───── MATERIAL FOR THIS EXERCISE
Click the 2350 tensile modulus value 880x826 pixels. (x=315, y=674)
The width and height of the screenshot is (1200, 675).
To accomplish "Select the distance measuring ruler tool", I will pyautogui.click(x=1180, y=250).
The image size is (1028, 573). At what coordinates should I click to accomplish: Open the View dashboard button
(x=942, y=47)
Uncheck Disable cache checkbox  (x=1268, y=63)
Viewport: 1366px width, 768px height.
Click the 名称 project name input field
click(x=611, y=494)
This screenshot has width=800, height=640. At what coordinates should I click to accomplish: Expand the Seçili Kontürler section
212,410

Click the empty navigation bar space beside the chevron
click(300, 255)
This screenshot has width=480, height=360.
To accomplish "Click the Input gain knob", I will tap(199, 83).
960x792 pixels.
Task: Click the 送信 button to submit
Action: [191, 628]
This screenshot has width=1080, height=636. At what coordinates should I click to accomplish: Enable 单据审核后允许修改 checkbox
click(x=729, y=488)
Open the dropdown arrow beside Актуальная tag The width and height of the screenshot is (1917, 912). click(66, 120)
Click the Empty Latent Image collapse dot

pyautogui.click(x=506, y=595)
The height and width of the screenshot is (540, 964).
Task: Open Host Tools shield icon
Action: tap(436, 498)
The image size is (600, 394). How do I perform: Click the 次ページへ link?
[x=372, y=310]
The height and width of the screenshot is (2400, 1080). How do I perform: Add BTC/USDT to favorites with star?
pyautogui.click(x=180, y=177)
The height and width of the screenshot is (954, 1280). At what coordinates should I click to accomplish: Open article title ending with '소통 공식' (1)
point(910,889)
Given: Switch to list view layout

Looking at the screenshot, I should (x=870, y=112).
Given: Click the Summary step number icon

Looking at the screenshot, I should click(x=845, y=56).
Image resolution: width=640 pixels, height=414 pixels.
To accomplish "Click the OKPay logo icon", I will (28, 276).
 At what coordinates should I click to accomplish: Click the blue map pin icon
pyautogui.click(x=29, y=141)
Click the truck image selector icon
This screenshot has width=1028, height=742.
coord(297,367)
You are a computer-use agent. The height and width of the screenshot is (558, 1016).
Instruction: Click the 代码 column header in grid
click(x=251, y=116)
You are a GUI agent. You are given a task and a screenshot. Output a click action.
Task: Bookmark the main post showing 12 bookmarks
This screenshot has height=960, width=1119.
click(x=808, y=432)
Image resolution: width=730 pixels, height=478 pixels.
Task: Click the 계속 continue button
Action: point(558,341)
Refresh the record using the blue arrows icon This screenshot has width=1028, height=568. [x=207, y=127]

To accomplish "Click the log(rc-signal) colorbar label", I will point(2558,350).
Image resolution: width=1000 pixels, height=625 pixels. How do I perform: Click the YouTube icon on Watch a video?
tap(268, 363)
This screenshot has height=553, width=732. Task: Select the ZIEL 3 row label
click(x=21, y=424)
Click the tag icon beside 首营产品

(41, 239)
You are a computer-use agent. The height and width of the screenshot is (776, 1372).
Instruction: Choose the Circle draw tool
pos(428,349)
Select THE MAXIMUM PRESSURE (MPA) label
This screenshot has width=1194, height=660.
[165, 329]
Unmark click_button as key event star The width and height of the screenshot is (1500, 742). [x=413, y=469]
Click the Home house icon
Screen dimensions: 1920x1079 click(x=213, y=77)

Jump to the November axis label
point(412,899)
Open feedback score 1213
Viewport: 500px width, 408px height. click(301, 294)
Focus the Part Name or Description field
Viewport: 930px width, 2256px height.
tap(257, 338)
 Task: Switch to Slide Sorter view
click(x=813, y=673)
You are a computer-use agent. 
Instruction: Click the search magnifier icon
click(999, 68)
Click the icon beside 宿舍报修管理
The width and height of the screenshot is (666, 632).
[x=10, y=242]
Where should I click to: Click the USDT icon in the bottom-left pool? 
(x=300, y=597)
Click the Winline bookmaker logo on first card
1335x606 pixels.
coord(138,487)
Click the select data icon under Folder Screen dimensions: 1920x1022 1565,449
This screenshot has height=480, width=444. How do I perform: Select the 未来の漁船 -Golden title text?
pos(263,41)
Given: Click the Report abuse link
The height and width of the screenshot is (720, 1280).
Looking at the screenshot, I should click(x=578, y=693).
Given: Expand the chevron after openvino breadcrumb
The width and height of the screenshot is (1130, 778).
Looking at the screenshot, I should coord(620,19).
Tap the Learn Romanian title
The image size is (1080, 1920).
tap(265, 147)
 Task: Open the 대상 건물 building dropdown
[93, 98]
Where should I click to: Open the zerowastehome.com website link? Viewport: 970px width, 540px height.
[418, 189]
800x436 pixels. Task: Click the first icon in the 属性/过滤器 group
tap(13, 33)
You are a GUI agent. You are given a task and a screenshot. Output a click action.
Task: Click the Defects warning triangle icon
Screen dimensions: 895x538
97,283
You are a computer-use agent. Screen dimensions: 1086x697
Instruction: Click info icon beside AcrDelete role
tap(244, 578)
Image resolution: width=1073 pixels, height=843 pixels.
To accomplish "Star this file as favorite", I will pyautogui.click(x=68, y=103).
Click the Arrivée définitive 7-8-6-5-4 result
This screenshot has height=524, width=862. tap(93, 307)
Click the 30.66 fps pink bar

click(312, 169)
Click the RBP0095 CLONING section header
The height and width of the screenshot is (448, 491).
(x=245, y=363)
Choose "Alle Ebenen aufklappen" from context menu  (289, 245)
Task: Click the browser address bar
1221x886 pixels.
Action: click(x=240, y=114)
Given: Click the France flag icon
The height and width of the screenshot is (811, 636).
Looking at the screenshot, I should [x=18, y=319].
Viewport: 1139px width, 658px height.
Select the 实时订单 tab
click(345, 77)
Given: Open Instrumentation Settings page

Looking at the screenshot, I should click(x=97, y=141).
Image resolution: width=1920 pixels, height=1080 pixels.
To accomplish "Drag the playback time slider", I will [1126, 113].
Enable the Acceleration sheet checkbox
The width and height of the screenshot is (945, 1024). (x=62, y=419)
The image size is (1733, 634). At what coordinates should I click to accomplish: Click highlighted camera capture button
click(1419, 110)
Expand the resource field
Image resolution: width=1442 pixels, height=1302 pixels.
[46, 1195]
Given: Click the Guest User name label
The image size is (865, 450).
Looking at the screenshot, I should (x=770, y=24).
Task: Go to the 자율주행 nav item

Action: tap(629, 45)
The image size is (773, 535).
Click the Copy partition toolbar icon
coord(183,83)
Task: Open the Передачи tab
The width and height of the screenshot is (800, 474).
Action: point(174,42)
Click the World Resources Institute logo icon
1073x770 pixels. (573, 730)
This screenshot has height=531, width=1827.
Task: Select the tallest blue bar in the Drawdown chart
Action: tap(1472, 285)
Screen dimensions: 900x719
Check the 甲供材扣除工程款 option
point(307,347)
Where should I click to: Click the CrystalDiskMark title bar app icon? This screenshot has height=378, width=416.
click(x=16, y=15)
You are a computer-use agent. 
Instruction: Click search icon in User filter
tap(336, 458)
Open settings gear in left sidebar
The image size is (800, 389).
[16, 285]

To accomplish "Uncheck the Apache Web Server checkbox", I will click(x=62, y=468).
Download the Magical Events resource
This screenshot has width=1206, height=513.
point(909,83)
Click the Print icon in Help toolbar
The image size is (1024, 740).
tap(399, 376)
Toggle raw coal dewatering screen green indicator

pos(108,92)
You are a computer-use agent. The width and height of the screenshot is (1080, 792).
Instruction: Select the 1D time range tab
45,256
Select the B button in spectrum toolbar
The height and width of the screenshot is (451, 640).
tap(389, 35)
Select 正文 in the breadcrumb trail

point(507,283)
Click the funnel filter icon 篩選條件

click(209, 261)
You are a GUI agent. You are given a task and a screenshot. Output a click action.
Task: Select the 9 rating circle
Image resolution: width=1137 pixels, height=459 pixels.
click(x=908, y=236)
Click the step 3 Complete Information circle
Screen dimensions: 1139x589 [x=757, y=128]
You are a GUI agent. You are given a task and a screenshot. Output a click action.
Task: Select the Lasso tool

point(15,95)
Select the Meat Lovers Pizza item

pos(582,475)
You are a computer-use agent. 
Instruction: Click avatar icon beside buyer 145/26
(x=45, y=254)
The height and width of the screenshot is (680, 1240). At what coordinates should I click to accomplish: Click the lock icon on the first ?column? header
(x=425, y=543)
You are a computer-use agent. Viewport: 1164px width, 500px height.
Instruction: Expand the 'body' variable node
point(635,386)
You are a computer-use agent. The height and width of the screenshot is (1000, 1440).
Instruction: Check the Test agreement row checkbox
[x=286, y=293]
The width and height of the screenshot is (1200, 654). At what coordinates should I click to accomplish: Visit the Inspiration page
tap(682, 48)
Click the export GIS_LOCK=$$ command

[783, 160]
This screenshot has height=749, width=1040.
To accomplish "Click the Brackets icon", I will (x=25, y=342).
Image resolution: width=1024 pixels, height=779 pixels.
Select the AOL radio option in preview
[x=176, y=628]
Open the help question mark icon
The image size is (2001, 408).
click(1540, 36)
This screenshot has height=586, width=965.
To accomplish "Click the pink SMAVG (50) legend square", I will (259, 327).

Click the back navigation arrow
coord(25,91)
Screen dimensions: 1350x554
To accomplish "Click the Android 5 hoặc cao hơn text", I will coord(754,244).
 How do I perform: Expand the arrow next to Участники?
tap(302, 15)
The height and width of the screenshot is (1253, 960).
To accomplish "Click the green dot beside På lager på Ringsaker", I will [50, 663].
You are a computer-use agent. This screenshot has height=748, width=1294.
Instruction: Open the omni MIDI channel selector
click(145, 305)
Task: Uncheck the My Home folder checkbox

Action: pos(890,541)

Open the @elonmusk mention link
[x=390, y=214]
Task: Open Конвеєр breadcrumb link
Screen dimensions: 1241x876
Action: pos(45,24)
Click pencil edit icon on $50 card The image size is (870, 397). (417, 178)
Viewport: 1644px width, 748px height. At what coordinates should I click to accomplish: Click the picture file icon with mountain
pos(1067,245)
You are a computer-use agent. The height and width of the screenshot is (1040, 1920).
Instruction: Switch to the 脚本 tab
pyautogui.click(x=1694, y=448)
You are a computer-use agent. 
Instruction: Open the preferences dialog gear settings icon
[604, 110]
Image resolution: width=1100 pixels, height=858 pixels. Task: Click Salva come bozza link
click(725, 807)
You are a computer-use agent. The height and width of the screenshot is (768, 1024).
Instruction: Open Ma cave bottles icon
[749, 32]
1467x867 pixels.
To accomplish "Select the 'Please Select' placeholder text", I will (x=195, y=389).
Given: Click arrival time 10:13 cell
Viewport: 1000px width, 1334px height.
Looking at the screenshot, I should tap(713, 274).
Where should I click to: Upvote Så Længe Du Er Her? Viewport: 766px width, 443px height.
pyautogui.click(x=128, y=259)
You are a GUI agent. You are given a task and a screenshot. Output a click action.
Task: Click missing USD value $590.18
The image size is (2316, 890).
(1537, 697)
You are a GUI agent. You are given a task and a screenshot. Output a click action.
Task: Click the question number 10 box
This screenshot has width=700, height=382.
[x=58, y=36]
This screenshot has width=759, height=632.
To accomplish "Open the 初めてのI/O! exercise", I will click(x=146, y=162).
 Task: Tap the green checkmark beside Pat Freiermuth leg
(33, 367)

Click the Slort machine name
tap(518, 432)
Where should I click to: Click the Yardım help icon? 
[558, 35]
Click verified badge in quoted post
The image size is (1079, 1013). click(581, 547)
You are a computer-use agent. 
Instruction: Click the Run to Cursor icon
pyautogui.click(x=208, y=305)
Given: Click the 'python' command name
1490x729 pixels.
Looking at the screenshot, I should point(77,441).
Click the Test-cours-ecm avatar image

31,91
──────────
### WHAT YOU HAVE TO DO
Nothing but the lines from the top of the entries above through the line with "Uncheck Disable cache" should be set down, each exactly as written.

### SOLVED PROBLEM
Click the 2350 tensile modulus value 880x826 pixels. (x=315, y=674)
The width and height of the screenshot is (1200, 675).
To accomplish "Select the distance measuring ruler tool", I will pyautogui.click(x=1180, y=250).
The image size is (1028, 573). At what coordinates should I click to accomplish: Open the View dashboard button
(x=942, y=47)
Uncheck Disable cache checkbox  (x=1268, y=63)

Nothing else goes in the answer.